Collected data:
━━━━━━━━
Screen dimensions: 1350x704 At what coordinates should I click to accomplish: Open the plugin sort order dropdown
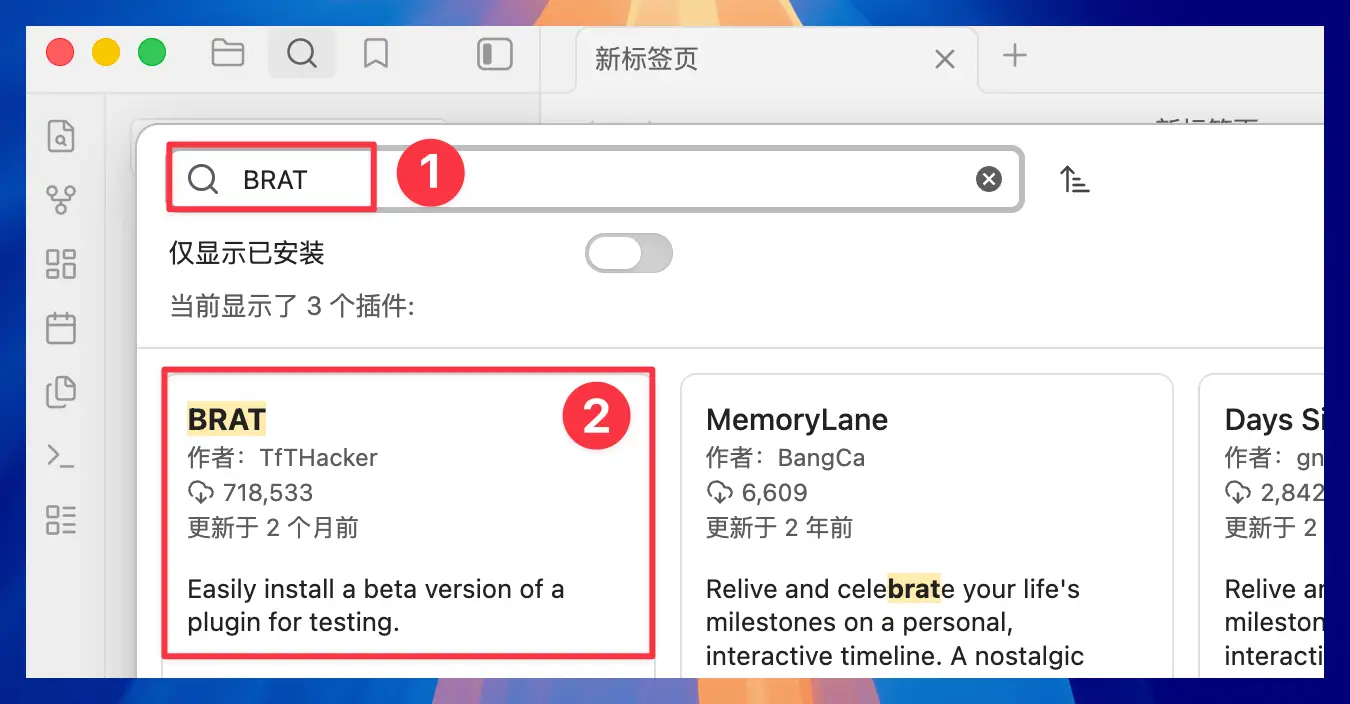1075,180
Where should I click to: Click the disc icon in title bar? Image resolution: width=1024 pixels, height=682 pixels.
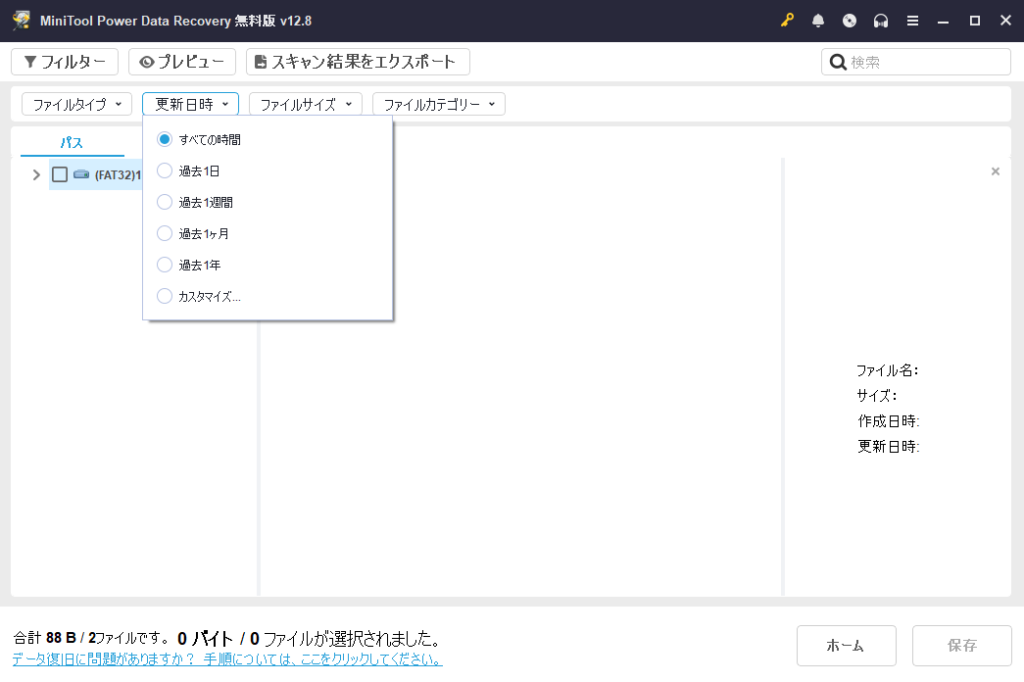849,21
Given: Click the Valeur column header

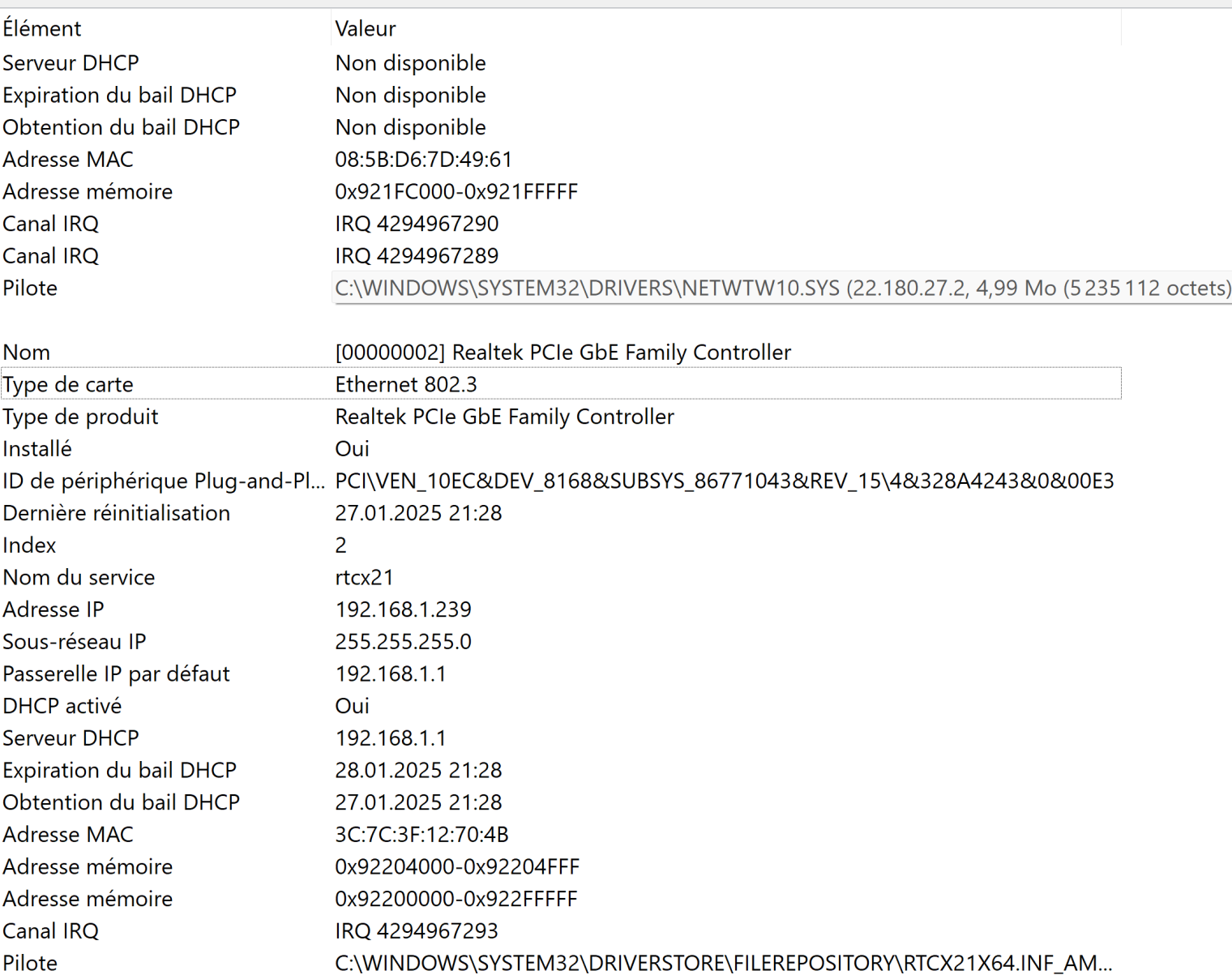Looking at the screenshot, I should point(366,28).
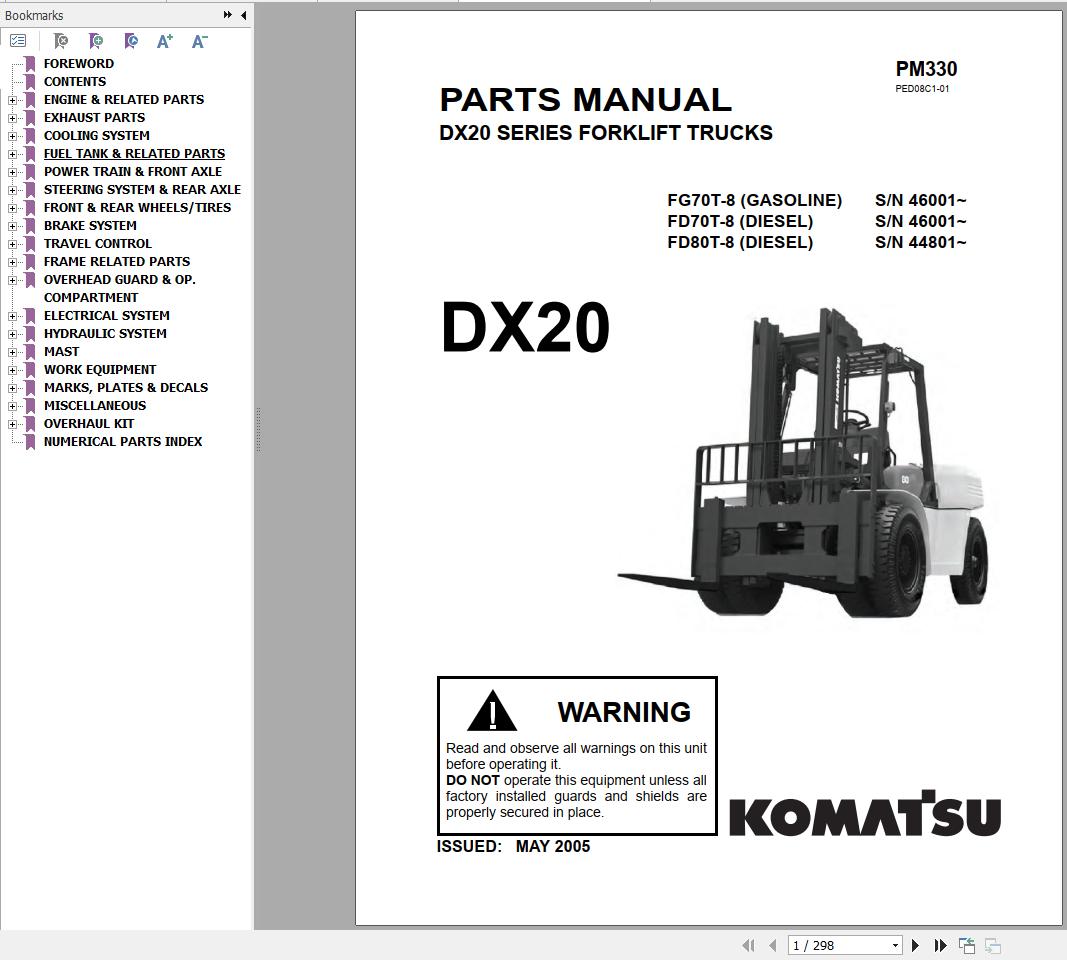Click the delete bookmark icon
Viewport: 1067px width, 960px height.
coord(60,41)
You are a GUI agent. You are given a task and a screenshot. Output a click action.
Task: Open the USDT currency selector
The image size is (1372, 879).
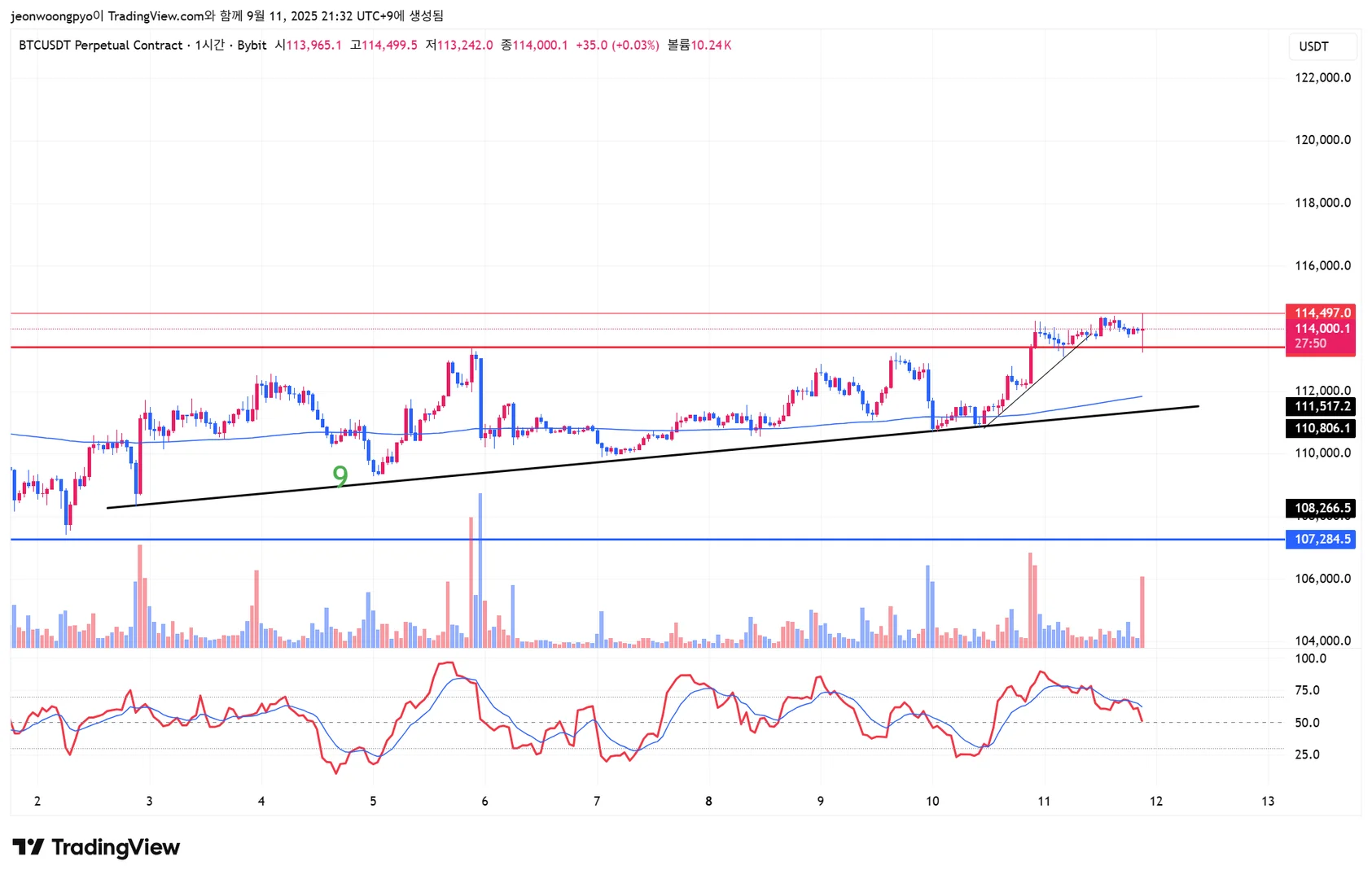[1322, 46]

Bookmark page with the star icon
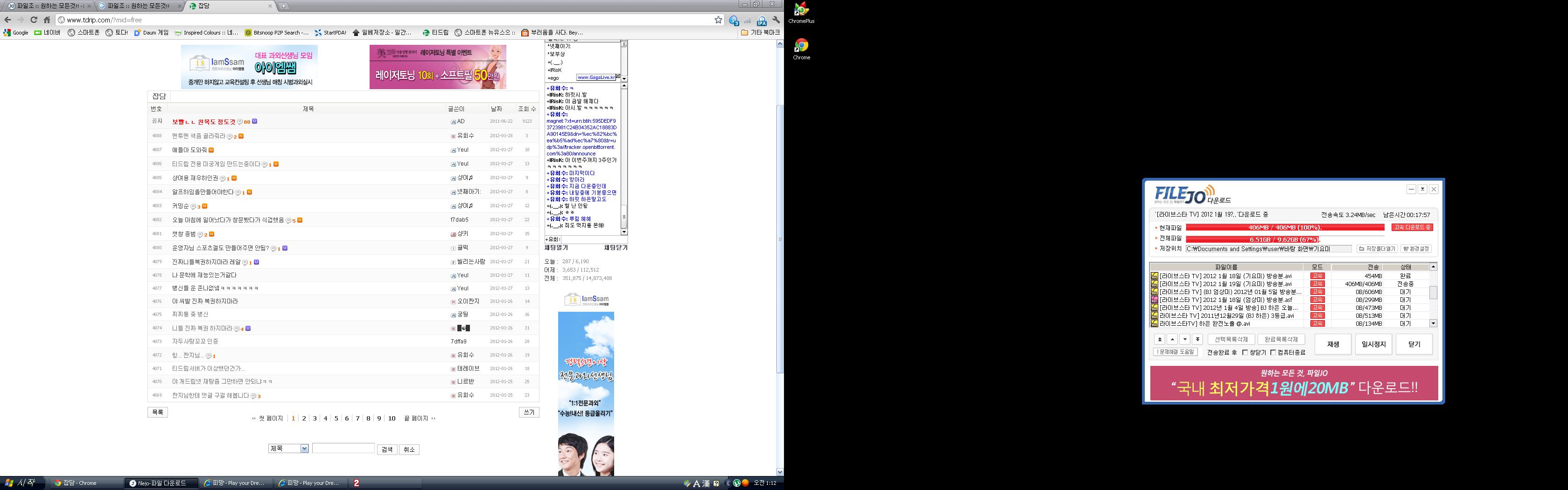718,20
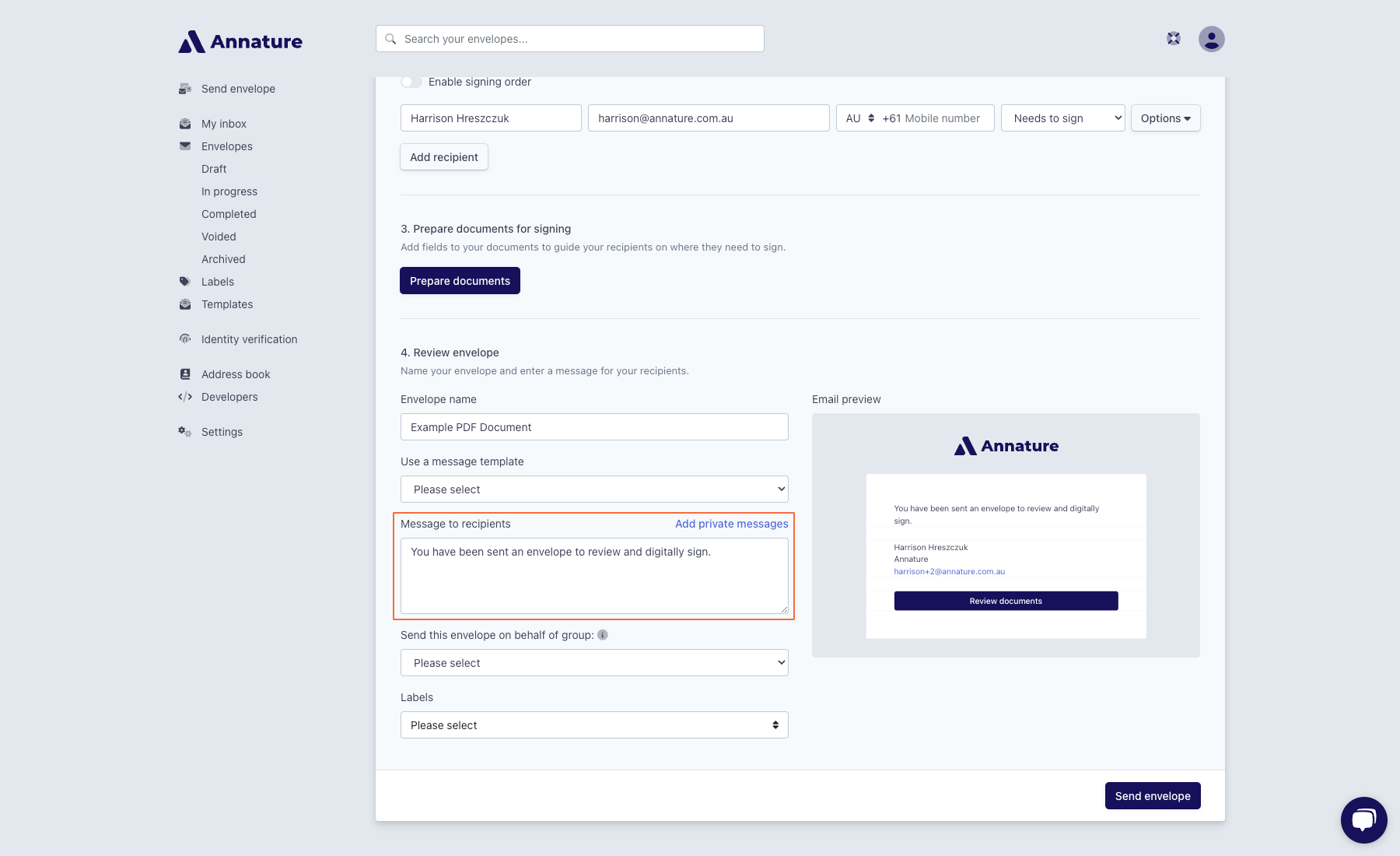Open the recipient Options menu
Screen dimensions: 1400x856
[1165, 118]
━━━━━━━━
▶ TO DO: A word-for-word restatement of all the lines above is needed, with the pictures omitted.

▶ RESULT:
Screen dimensions: 1350x704 At what coordinates should I click to accomplish: Open the plugin sort order dropdown
1075,180
Where should I click to: Click the disc icon in title bar? Image resolution: width=1024 pixels, height=682 pixels.
849,21
Given: Click the Valeur column header

Looking at the screenshot, I should point(366,28).
Click the delete bookmark icon
Viewport: 1067px width, 960px height.
coord(60,41)
You are a GUI agent. You are given a task and a screenshot. Output a click action.
Task: Open the USDT currency selector
The image size is (1372, 879).
[1322, 46]

Bookmark page with the star icon
718,20
Open the recipient Options menu
Screen dimensions: 1400x856
[1165, 118]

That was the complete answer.